I bought my 5700 in late July to replace my older Fuji 4900.
I bought the Nikon 5700 to replace the Fuji expecting
sharper images with less noise, which it does do well. I
didn't have the budget for a DSLR and lenses.
The 5700 produces excellent results outdoors with bright or
cloudy light, but flash performance is quite variable and
often poor. Examples of the poor pictures I got are posted
to alt.binaries.photos
I collect automobile pictures for a hobby, both digital
camera and scans. Much of the time, I am outdoors at cars
shows and city streets taking pictures some people call
"street shooting", but I also frequent large museums such as
the Henry Ford Museum and the Walter P. Chrysler Museum,
both in Michigan.
Because I want to shoot car pictures in museum settings, I
need more range than is provided by the 5700's built-in
Speedlight, so I bought a Vivitar 728 external flash with a
guide number of 92 at ISO 100.
The Vivitar 728 is an ordinary "dumb" electronic flash in
that it has *no* set-uo or zoom or any options. It's only
purpose is to pour a lot of light onto the subject. I
verified at the camera store where I bought it that it could
synch up with my 5700's hot shoe and fire either by itself
or with Nikon's Speedlight, depending on how I have it set-
up.
About 1/3 of the time, my flash pictures with either the
Vivitar or Nikon Speedlight are quite good. Another 1/3 are
underexposed by maybe 2 f/stops but are easily fixable in my
favorite editor, Jasc's Paint Shop Pro 9. The remainder are
4-6 f/stops under and look like the proverbial black cat in
a coal bin.
Virtually all camera set-up functions are factory-standard,
so there is little chance I have messed up the operation of
the camera's auto exposure electronics or any other
pertinent parameter. You can see some of this in the EXIF
data of my attached example pictures. If you would like me
to list key components of my set-up, please advise which
ones you want to verify.
I requested help from Nikon's Tech Support. After asking the
obligatory newbie questions, they basically have said
"that's the way it works". Of course, they won't even talk
about my Vivitar because I wouldn't pop the $280 for a Nikon
external flash.
I've also sent about 20 example images straight from the
camera to support@nikontech.com. Again, I got stonewalled on
the Vivitar and lots of dumb questions. It is not nearly
resolved yet, and I haven't heard from Nikon since my last
E-mail to them last Friday night.
As to the Vivitar, their only recommendation was to shoot in
full manual mode using the 92 guide number.

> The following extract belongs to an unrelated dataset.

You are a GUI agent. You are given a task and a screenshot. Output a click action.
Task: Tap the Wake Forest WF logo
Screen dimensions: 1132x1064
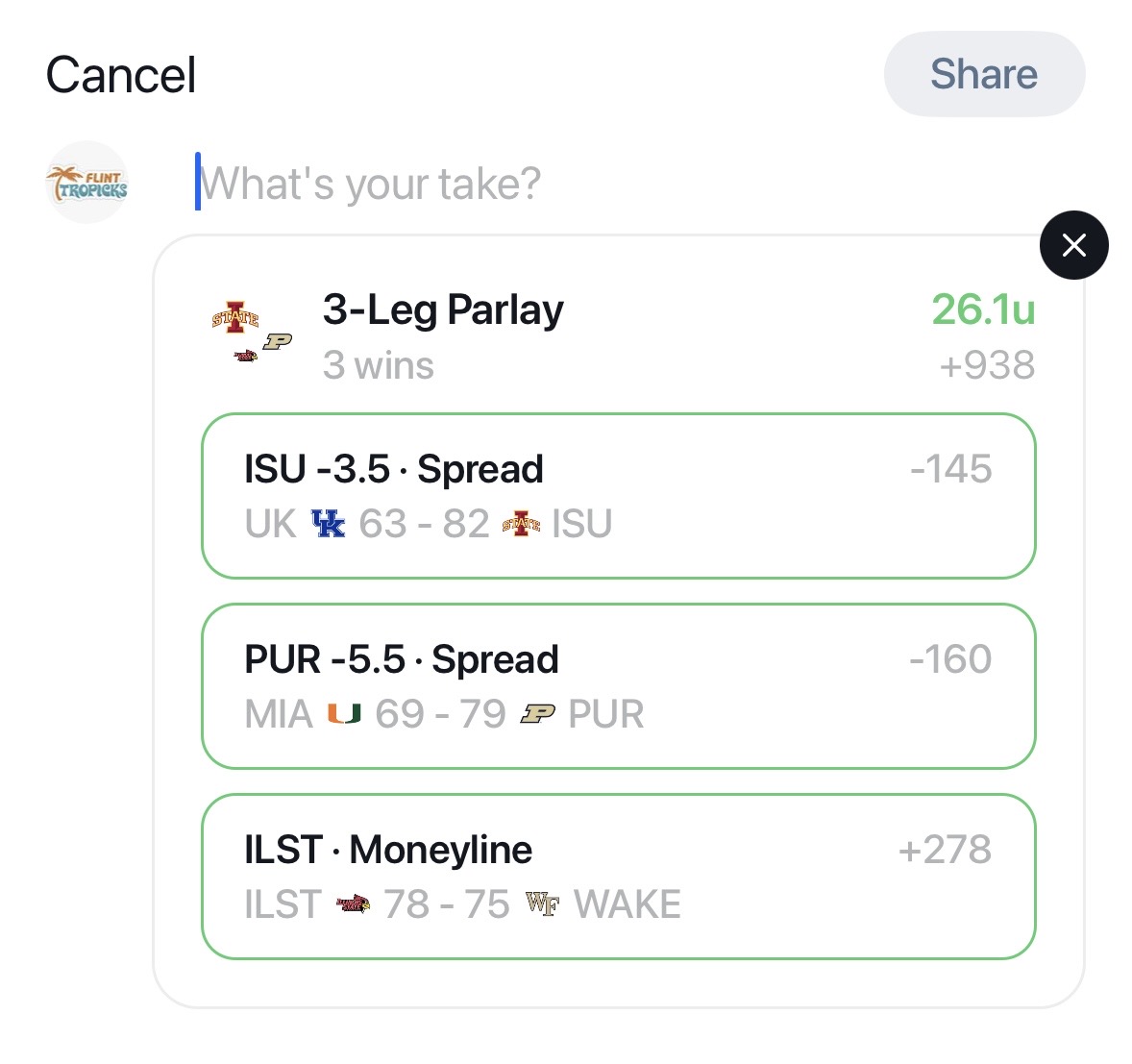(541, 904)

The other suggestion was the vary the Speedlight control
called Variable Power. You will see from the pictues I've
posted to a binary group that I've tried the max VP value
with contiuing poor results.
My previous digital, a FujiFilm 4900 from early 2001,
manages pretty well in museum environments even though I
only used its built-in pop-up flash unit. Ditto for my
wife's little $150 Kodak 6330. Neither produce "good"
results, but exposures are OK and very consistant.
The "bad" images I take with either the Nikon Speedlight or
the Vivitar are underexposed by 4-6 or more f/stops. They
*can* be fixed in PSP 9, but with much higher edit times
than well-exposed images, plus, digital noise is problematic
from the increased amplification of the 5700's electronics
trying to retain detail in the image. The noise is often
impossible to correct without destroying the sharpness and
detail of my car pictures.
Here is what I've done so far to relieve my problem:
Read the 5700 manual thoroughly, several times. Read the
Vivitar external flash manual thoroughly, several times.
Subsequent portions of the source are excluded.